The book, “The Christmas Promise,” by Donna Van
Liere, had 204 pages, and took just two hours to read. I kept thinking,
just one more chapter and I will quit for the night.
It didn’t happen! It was the story of Gloria, who
endured a family tragedy that shook her life to the core. Every
Christmas, she places a card on her tree, restating a promise she made
to her husband on his death bed. She moves from her small town and
builds a new life by caring for people in need. Miriam is her obnoxious
neighbor, who is suspicious of all that Gloria does.
Then there is Chaz, a young man with a good job. He
longs for a family of his own, but realizes that life choices he has
made have messed up his life. He befriends a young boy and gives him the
chance to have a life he thought would be impossible.

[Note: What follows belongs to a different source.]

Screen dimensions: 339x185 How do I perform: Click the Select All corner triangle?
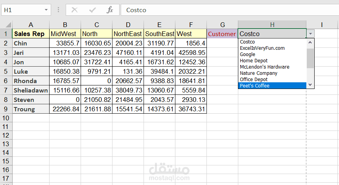(7, 25)
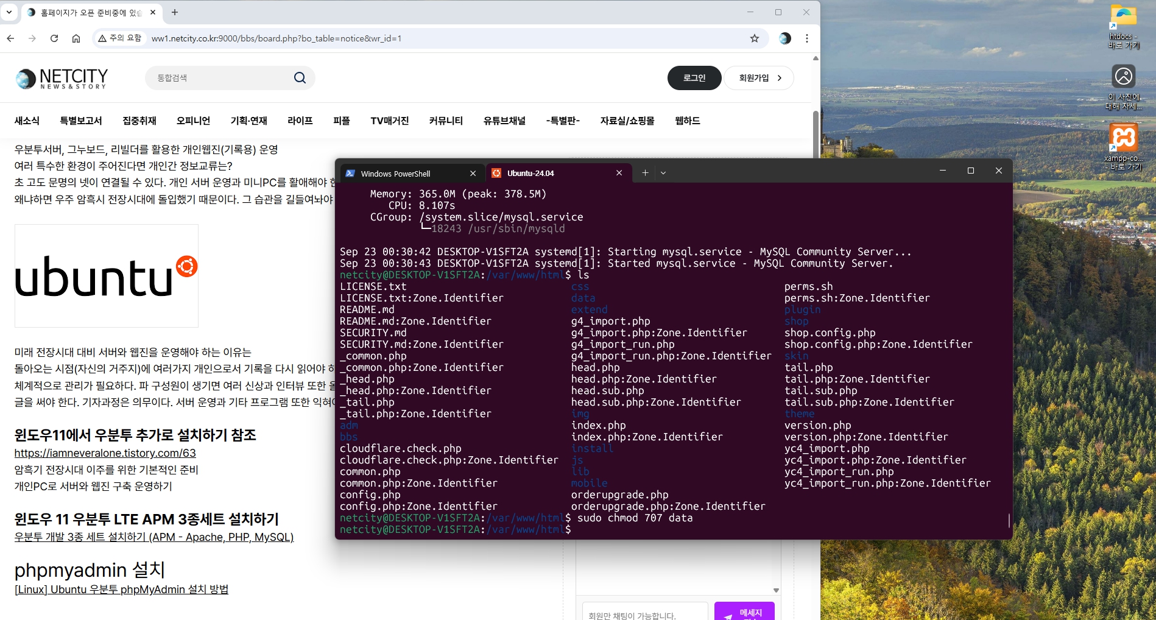Open new terminal tab with plus icon
The image size is (1156, 620).
click(x=645, y=173)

“The Christmas Promise” brings together the lives
of these characters and we are reminded that a Christmas promise is a
promise of a second chance.
I finished the book at 12:30 and was now ready for
a good night’s sleep. Just one more problem. I had been on self-imposed
home confinement in the interests of germ control and had no idea of
what was happening in the outside world. What could I write in the
Publisher’s Desk? I took time to ask for God’s guidance in this matter
and then fell into a sound sleep for the night.
I was having breakfast on New Year’s morning when
the phone rang. It was Betty Bush Durst, CHS Class of 1955. She wanted
to let me know that she really looks forward to the Chronicle each week
and likes to read about hometown people and even my family.
Betty has suffered severe medical problems in the
past several years, but has a positive outlook, with each very small
improvement adding up to another victory over her ailment. A few weeks
of pneumonia is nothing compared to what she has overcome.
I decided to check emails next and the very first
one was from Voras Haynes, another member of the CHS Class of 1955. It
was about those who survived the years of 1930-1980. I am a survivor of
those years! Another subject to write about in the Chronicle.
This week, there was the inspiration of talking
with the sons of Doc Law about the life of a quiet “ordinary” man whose
four sons carry on the legacy of serving God. I also heard from Shirley
Fitzwater about how Doc’s influence was felt in the church and
Every day there is evidence that prayers are being
answered. Just open your eyes and ears to the blessings of each day.